‘Shrimp Boy’ defense closes case in alleged Chinatown mobster’s federal trial

Raymond "Shrimp Boy" Chow, at a ceremony inside the Ghee Kung Tong, which he headed as its dragon head. Chow was made head of the fraternal organization in 2006. (Courtesy/Chow's legal team)

Raymond "Shrimp Boy" Chow, at a ceremony inside the Ghee Kung Tong, which he headed as its dragon head. Chow was made head of the fraternal organization in 2006. (Courtesy/Chow's legal team)

The defense team for alleged Chinatown crime lord Raymond “Shrimp Boy” Chow rested its case in federal court Tuesday following weeks of testimony before Judge Charles Breyer.

The final day of the defense’s case in the murder conspiracy and racketeering case against Chow included testimony from an expert on Chinese American fraternal organizations known as tongs. Also testifying were Chow’s niece and a member of the Ghee Kung Tong — the group which Chow led as the president or dragonhead.

Bennet Bronson, formerly a curator at the Field Museum in Chicago who has studied tongs in America, said the FBI seems to incorrectly think triads from China are the same thing as tongs in the Unites States, which he said are not organized crime groups.

“We still are not seeing these mafia [like] heavies,” said Bronson about U.S. tongs. “You don’t see this in North America.”

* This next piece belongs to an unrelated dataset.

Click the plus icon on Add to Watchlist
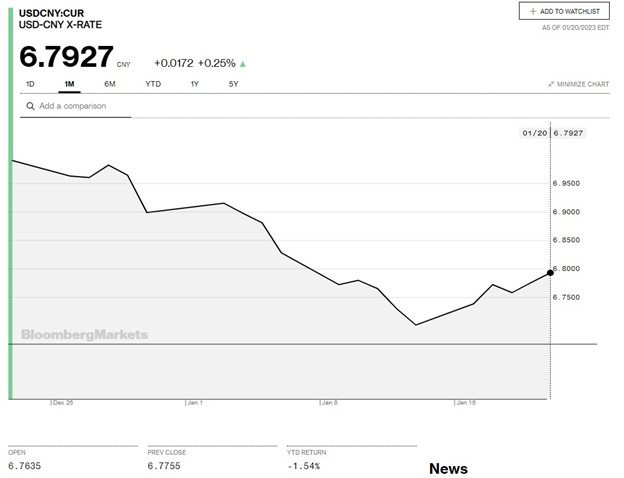The height and width of the screenshot is (478, 624). coord(533,11)
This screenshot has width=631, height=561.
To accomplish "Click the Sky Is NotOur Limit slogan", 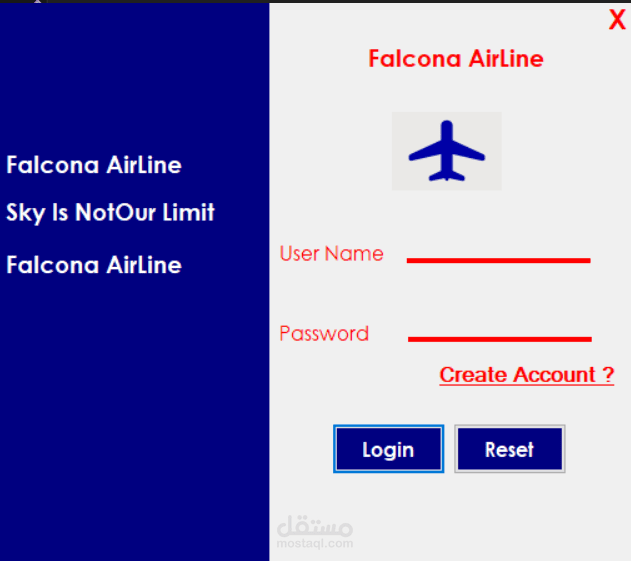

When prosecutor William Frentzen pointed out several cases of tong members being involved in federal criminal cases, Bronson admitted there have been some criminal cases involving tong members, but added he has not seen evidence of the whole organization working as a criminal enterprise, as the federal indictments seem to claim.

“What you’re saying is that tong members won’t sit around and vote on their criminal activities,” asked Frentzen rhetorically.

“They don’t seem to be that kind of organization,” replied Bronson.

Chung Szto, an elder of the Ghee Kung Tong, as well as its secretary, testified later in the day the organization is not criminal and never has been. Szto, who attended former Ghee Kung Tong leader Allen Leung’s funeral, said that Chow’s white suit was not a sign that he meant disrespect. Chow is alleged to have ordered Leung’s death.

“Anything in white,” said Szto, is meant to “show respect to the dead.”

Frentzen asked if anyone else at the funeral had worn white, but Szto said he wasn’t paying attention to everyone, including Leung’s family, who were dressed in black.

When the cross examination continued, Szto was seemingly caught in a contradiction about the tong being involved in criminal activity.

When Szto visited Chow in jail after his arrest, Frentzen said he was observed asking about who the “ghosts” or infiltrators in the tong were.

“Why did you have an interest in trying to figure out who wore a wire with Raymond Chow in this case,” asked Frentzen.

Szto only said he didn’t recall asking such questions. “I definitely did not talk about that,” he said through a translator. “I don’t know what informant is. I don’t know what that is.”

The defense in Chow’s case has consisted mostly of continued claims that while Chow took money from undercover FBI agents and socialized with petty criminals, he was not himself involved in any criminal acts after his 2003 release from prison.

Closing arguments by attorneys in the case are expected to happen early next week. The final arguments will mark the beginning of the end of the nearly two-year affair that began in March 2014 when federal raids nabbed Chow and more than 20 others, including former state Sen. Leland Yee and former school board member Keith Jackson.